### Records for this task
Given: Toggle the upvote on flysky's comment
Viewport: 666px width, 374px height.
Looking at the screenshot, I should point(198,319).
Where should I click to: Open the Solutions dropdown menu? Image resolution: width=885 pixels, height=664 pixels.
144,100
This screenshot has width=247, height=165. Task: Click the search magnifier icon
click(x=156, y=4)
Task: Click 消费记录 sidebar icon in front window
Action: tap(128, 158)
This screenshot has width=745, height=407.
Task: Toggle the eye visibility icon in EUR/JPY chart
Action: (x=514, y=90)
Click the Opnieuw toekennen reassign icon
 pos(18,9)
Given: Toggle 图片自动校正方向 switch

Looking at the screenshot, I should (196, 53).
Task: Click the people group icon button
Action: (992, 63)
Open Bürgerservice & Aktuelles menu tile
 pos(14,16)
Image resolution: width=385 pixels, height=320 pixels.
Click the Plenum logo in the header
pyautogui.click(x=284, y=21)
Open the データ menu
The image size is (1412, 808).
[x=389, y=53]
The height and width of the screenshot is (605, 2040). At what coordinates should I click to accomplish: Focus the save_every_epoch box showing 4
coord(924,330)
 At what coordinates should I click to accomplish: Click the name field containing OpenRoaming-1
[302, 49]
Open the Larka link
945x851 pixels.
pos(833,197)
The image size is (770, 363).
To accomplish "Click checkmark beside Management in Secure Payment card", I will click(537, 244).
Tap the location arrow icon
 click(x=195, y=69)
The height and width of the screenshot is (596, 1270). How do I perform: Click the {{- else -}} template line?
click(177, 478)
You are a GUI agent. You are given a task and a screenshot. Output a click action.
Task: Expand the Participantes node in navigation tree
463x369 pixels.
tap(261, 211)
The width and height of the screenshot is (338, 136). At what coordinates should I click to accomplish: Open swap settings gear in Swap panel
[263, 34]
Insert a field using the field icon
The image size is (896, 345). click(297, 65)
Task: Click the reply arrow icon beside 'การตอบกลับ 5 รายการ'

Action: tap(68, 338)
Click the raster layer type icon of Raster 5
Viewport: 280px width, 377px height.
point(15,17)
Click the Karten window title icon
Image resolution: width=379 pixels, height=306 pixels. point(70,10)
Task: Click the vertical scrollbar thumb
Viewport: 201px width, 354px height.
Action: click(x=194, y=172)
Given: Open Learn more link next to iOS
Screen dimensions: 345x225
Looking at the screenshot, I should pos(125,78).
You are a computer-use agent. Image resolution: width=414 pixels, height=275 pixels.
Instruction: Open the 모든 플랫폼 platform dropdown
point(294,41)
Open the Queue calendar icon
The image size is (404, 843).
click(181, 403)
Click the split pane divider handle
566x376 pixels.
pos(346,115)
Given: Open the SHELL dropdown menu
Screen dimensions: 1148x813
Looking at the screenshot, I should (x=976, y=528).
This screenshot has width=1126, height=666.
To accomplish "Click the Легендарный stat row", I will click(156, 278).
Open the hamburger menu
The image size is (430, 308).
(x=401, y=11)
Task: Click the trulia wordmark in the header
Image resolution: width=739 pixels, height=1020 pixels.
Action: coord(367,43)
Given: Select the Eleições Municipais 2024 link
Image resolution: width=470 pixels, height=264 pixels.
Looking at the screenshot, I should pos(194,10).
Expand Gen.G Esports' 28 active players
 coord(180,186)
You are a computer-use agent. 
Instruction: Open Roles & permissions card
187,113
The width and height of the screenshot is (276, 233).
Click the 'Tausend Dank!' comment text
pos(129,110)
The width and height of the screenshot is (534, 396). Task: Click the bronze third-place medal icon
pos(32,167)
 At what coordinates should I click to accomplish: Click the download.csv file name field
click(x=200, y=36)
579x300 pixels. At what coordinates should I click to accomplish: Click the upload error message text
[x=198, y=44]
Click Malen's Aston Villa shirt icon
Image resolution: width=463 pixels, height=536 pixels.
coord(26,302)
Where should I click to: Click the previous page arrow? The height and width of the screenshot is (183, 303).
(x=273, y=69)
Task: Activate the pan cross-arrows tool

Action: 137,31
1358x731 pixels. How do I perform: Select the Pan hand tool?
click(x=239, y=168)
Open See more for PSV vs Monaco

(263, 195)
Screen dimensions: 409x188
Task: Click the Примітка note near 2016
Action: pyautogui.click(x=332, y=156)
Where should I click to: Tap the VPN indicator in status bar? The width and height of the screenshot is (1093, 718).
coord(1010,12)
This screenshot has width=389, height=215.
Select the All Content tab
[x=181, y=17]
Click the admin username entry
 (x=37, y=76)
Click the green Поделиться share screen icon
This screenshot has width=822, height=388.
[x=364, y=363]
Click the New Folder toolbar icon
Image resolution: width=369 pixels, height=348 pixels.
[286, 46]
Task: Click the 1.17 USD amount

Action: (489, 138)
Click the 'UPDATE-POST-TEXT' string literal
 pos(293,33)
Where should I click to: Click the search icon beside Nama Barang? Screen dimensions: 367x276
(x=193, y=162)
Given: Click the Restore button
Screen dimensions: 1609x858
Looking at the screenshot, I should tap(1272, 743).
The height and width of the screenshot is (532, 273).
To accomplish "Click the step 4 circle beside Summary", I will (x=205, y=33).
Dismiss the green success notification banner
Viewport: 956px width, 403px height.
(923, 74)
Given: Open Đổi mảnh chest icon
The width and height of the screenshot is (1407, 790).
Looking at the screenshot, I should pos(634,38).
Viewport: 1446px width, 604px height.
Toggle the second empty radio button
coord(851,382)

### Exercise instructions
This task calls for every entry above to be transcribed exactly.

### Answer space
Given: Toggle the upvote on flysky's comment
Viewport: 666px width, 374px height.
Looking at the screenshot, I should point(198,319).
Where should I click to: Open the Solutions dropdown menu? Image resolution: width=885 pixels, height=664 pixels.
144,100
This screenshot has width=247, height=165. Task: Click the search magnifier icon
click(x=156, y=4)
Task: Click 消费记录 sidebar icon in front window
Action: tap(128, 158)
This screenshot has width=745, height=407.
Task: Toggle the eye visibility icon in EUR/JPY chart
Action: (x=514, y=90)
Click the Opnieuw toekennen reassign icon
 pos(18,9)
Given: Toggle 图片自动校正方向 switch

Looking at the screenshot, I should (196, 53).
Task: Click the people group icon button
Action: (992, 63)
Open Bürgerservice & Aktuelles menu tile
 pos(14,16)
Image resolution: width=385 pixels, height=320 pixels.
Click the Plenum logo in the header
pyautogui.click(x=284, y=21)
Open the データ menu
The image size is (1412, 808).
[x=389, y=53]
The height and width of the screenshot is (605, 2040). At what coordinates should I click to accomplish: Focus the save_every_epoch box showing 4
coord(924,330)
 At what coordinates should I click to accomplish: Click the name field containing OpenRoaming-1
[302, 49]
Open the Larka link
945x851 pixels.
pos(833,197)
The image size is (770, 363).
To accomplish "Click checkmark beside Management in Secure Payment card", I will click(537, 244).
Tap the location arrow icon
 click(x=195, y=69)
The height and width of the screenshot is (596, 1270). How do I perform: Click the {{- else -}} template line?
click(177, 478)
You are a GUI agent. You are given a task and a screenshot. Output a click action.
Task: Expand the Participantes node in navigation tree
463x369 pixels.
tap(261, 211)
The width and height of the screenshot is (338, 136). At what coordinates should I click to accomplish: Open swap settings gear in Swap panel
[263, 34]
Insert a field using the field icon
The image size is (896, 345). click(297, 65)
Task: Click the reply arrow icon beside 'การตอบกลับ 5 รายการ'

Action: tap(68, 338)
Click the raster layer type icon of Raster 5
Viewport: 280px width, 377px height.
point(15,17)
Click the Karten window title icon
Image resolution: width=379 pixels, height=306 pixels. point(70,10)
Task: Click the vertical scrollbar thumb
Viewport: 201px width, 354px height.
Action: click(x=194, y=172)
Given: Open Learn more link next to iOS
Screen dimensions: 345x225
Looking at the screenshot, I should pos(125,78).
You are a computer-use agent. Image resolution: width=414 pixels, height=275 pixels.
Instruction: Open the 모든 플랫폼 platform dropdown
point(294,41)
Open the Queue calendar icon
The image size is (404, 843).
click(181, 403)
Click the split pane divider handle
566x376 pixels.
pos(346,115)
Given: Open the SHELL dropdown menu
Screen dimensions: 1148x813
Looking at the screenshot, I should (x=976, y=528).
This screenshot has width=1126, height=666.
To accomplish "Click the Легендарный stat row", I will click(156, 278).
Open the hamburger menu
The image size is (430, 308).
(x=401, y=11)
Task: Click the trulia wordmark in the header
Image resolution: width=739 pixels, height=1020 pixels.
Action: coord(367,43)
Given: Select the Eleições Municipais 2024 link
Image resolution: width=470 pixels, height=264 pixels.
Looking at the screenshot, I should pos(194,10).
Expand Gen.G Esports' 28 active players
 coord(180,186)
You are a computer-use agent. 
Instruction: Open Roles & permissions card
187,113
The width and height of the screenshot is (276, 233).
Click the 'Tausend Dank!' comment text
pos(129,110)
The width and height of the screenshot is (534, 396). Task: Click the bronze third-place medal icon
pos(32,167)
 At what coordinates should I click to accomplish: Click the download.csv file name field
click(x=200, y=36)
579x300 pixels. At what coordinates should I click to accomplish: Click the upload error message text
[x=198, y=44]
Click Malen's Aston Villa shirt icon
Image resolution: width=463 pixels, height=536 pixels.
coord(26,302)
Where should I click to: Click the previous page arrow? The height and width of the screenshot is (183, 303).
(x=273, y=69)
Task: Activate the pan cross-arrows tool

Action: 137,31
1358x731 pixels. How do I perform: Select the Pan hand tool?
click(x=239, y=168)
Open See more for PSV vs Monaco

(263, 195)
Screen dimensions: 409x188
Task: Click the Примітка note near 2016
Action: pyautogui.click(x=332, y=156)
Where should I click to: Tap the VPN indicator in status bar? The width and height of the screenshot is (1093, 718).
coord(1010,12)
This screenshot has width=389, height=215.
Select the All Content tab
[x=181, y=17]
Click the admin username entry
 (x=37, y=76)
Click the green Поделиться share screen icon
This screenshot has width=822, height=388.
[x=364, y=363]
Click the New Folder toolbar icon
Image resolution: width=369 pixels, height=348 pixels.
[286, 46]
Task: Click the 1.17 USD amount

Action: (489, 138)
Click the 'UPDATE-POST-TEXT' string literal
 pos(293,33)
Where should I click to: Click the search icon beside Nama Barang? Screen dimensions: 367x276
(x=193, y=162)
Given: Click the Restore button
Screen dimensions: 1609x858
Looking at the screenshot, I should tap(1272, 743).
The height and width of the screenshot is (532, 273).
To accomplish "Click the step 4 circle beside Summary", I will (x=205, y=33).
Dismiss the green success notification banner
Viewport: 956px width, 403px height.
(923, 74)
Given: Open Đổi mảnh chest icon
The width and height of the screenshot is (1407, 790).
Looking at the screenshot, I should pos(634,38).
Viewport: 1446px width, 604px height.
Toggle the second empty radio button
coord(851,382)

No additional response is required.